A educação ao longo da vida e a ALV são a chave de entrada no século XXI. Segundo

Jacques Delors, este conceito vai além da distinção tradicional entre educação de base e

educação permanente, tirando proveito de todas as oportunidades oferecidas pela

sociedade. Os conhecimentos adquiridos por cada um de nós no início de vida

“esgotam-se”, por isso devemos estar à altura de aproveitar e explorar, do começo ao

fim da vida, todas as ocasiões para atualizar, aprofundar e enriquecer estes primeiros

conhecimentos, e de nos adaptarmos a um mundo em mudança (Delors, 1996). O

“continuum educativo, co -extensivo à vida e alargado às dimensões da sociedade” foi

designado, no Relatório para a UNESCO da Comissão Internacional sobre Educação

para o século XXI, por “educação ao longo de toda a vida” (Delors, 1996, p. 89).

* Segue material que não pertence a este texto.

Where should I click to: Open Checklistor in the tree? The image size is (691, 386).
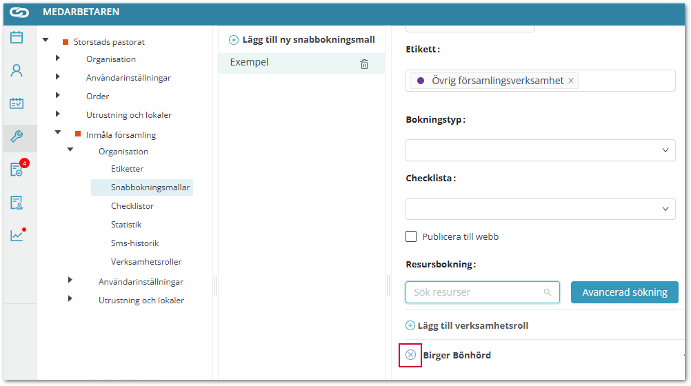[132, 206]
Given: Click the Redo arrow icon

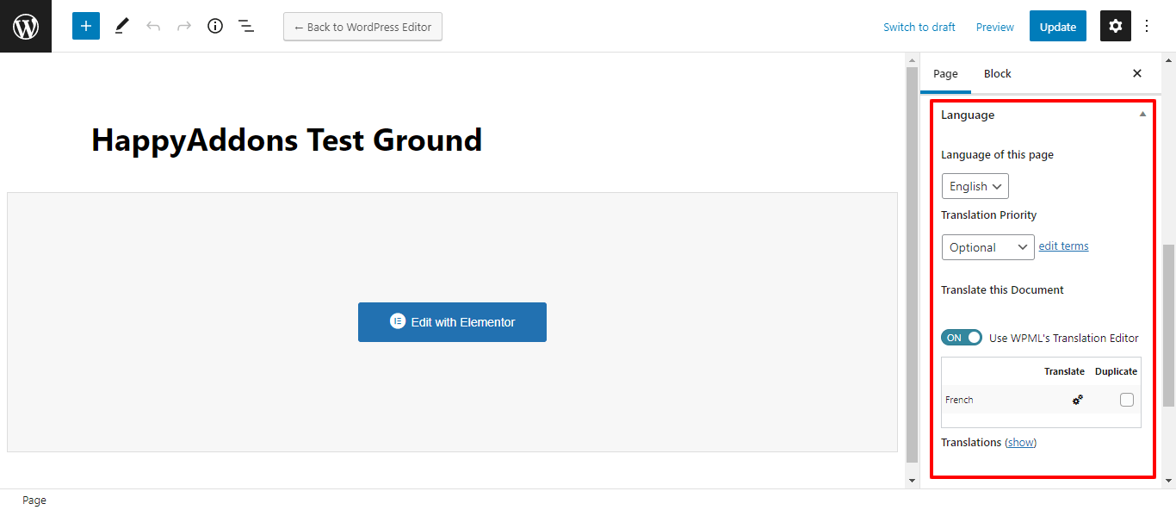Looking at the screenshot, I should click(184, 26).
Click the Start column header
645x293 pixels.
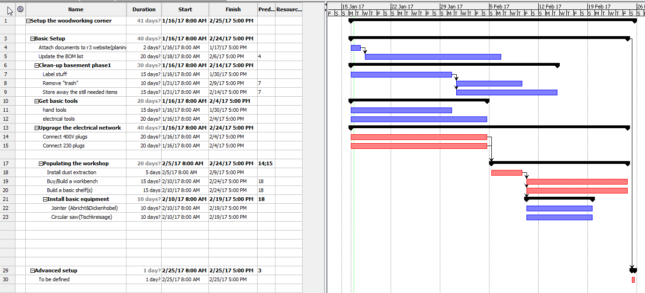point(185,9)
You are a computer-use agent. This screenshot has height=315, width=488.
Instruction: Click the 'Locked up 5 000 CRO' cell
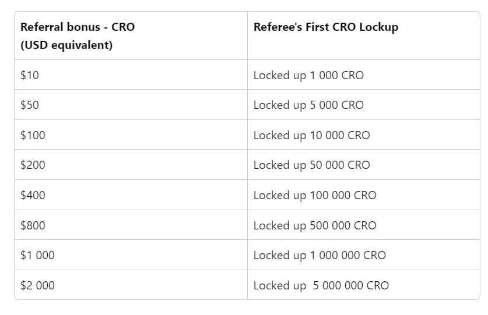[308, 105]
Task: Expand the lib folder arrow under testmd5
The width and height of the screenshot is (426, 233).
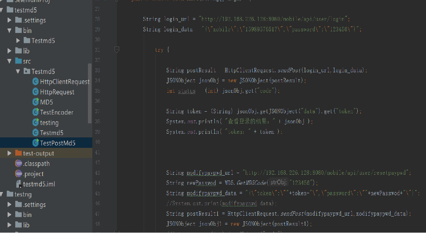Action: click(x=10, y=51)
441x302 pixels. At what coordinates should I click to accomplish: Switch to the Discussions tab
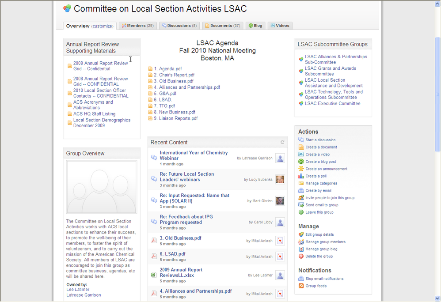[x=179, y=26]
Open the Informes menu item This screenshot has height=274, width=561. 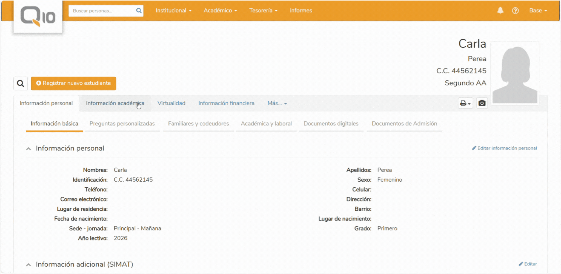coord(301,11)
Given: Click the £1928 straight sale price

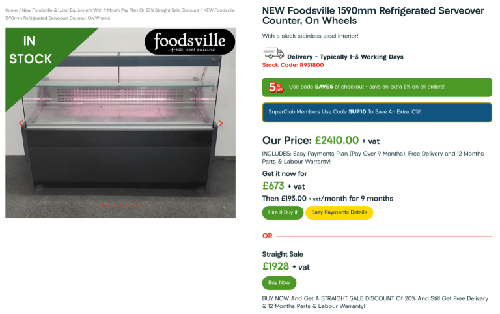Looking at the screenshot, I should pos(275,266).
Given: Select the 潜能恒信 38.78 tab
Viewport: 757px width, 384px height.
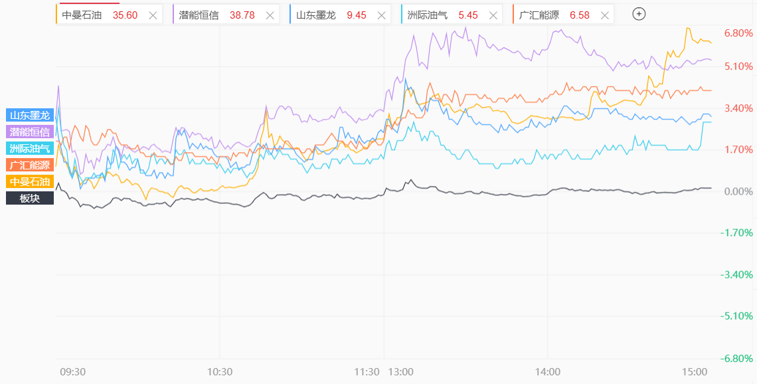Looking at the screenshot, I should point(216,15).
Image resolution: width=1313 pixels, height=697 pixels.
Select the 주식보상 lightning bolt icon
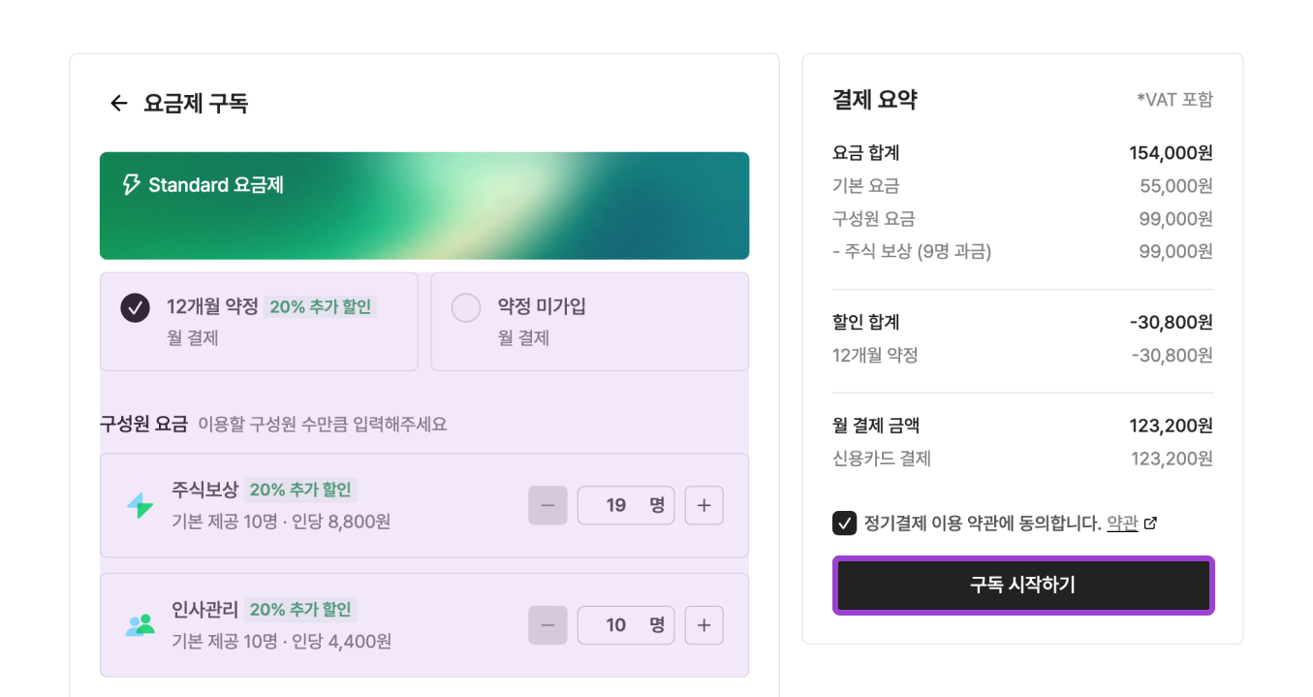point(141,505)
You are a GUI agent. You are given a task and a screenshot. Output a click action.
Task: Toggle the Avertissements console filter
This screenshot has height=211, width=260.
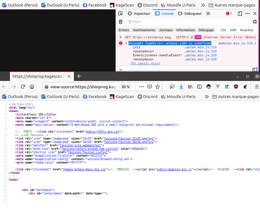tap(144, 30)
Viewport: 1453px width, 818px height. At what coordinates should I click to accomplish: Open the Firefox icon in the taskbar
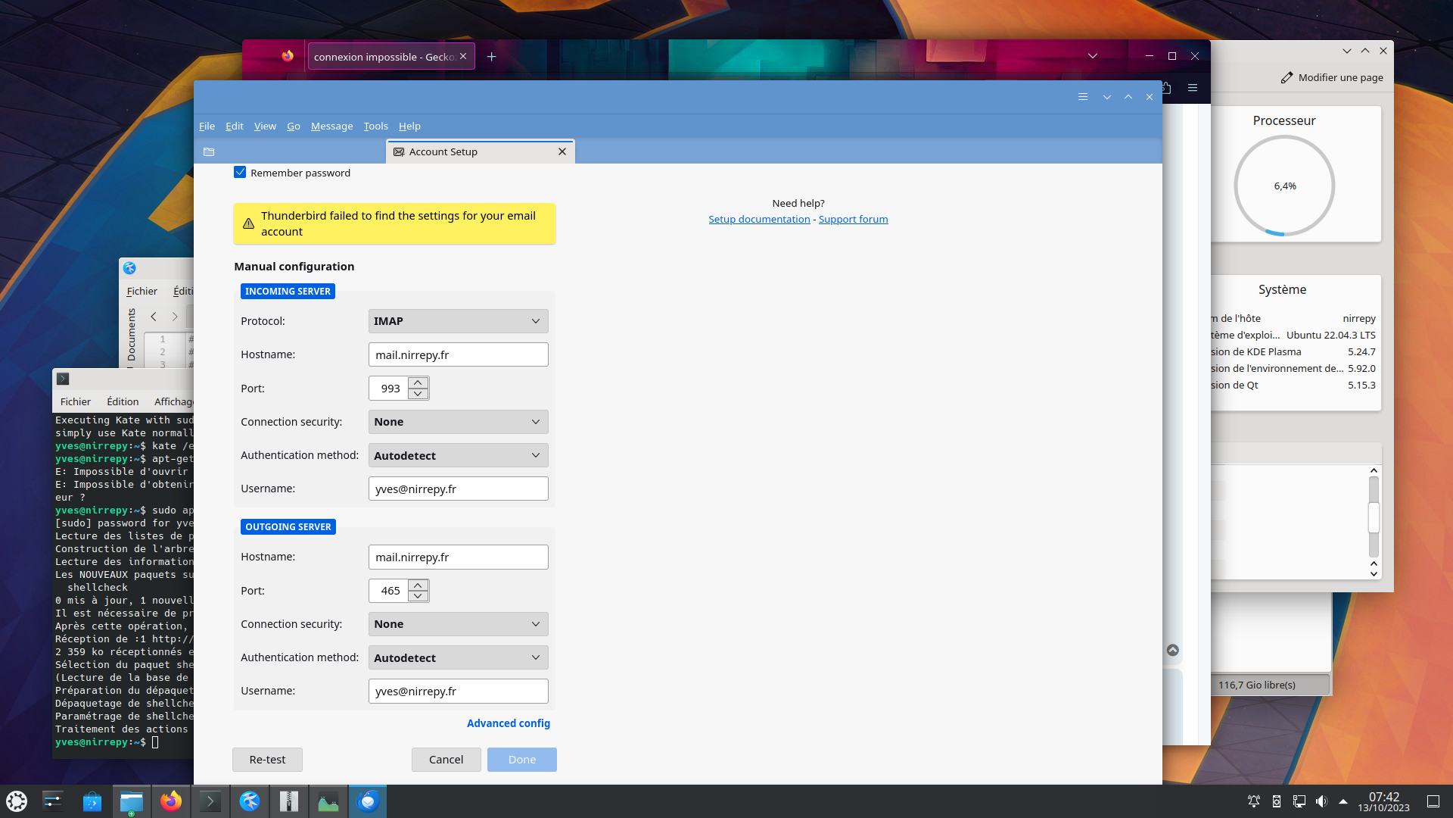click(171, 801)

O discurso da V Conferência é muito influenciado pelas orientações políticas da UE,

surgindo referências ao trabalho dirigido por Delors que resultou no livro anteriormente

citado, Educação um Tesouro a Descobrir, considerando-se que este é o documento

fundador da nova perspetiva educativa designada por aprendizagem ao longo da vida

(Cavaco, 2009). Esta conceção da educação assenta no pressuposto de que os “adultos

precisam de competências funcionais para se tornarem independentes e produtivos e

contribuírem para o desenvolvimento económico local” (UNESCO, citado por Cavaco,

2009, p. 119). Assim, defende-se uma educação integral que alie competências sociais e

técnicas com vista à adaptação social e à gestão de recursos humanos.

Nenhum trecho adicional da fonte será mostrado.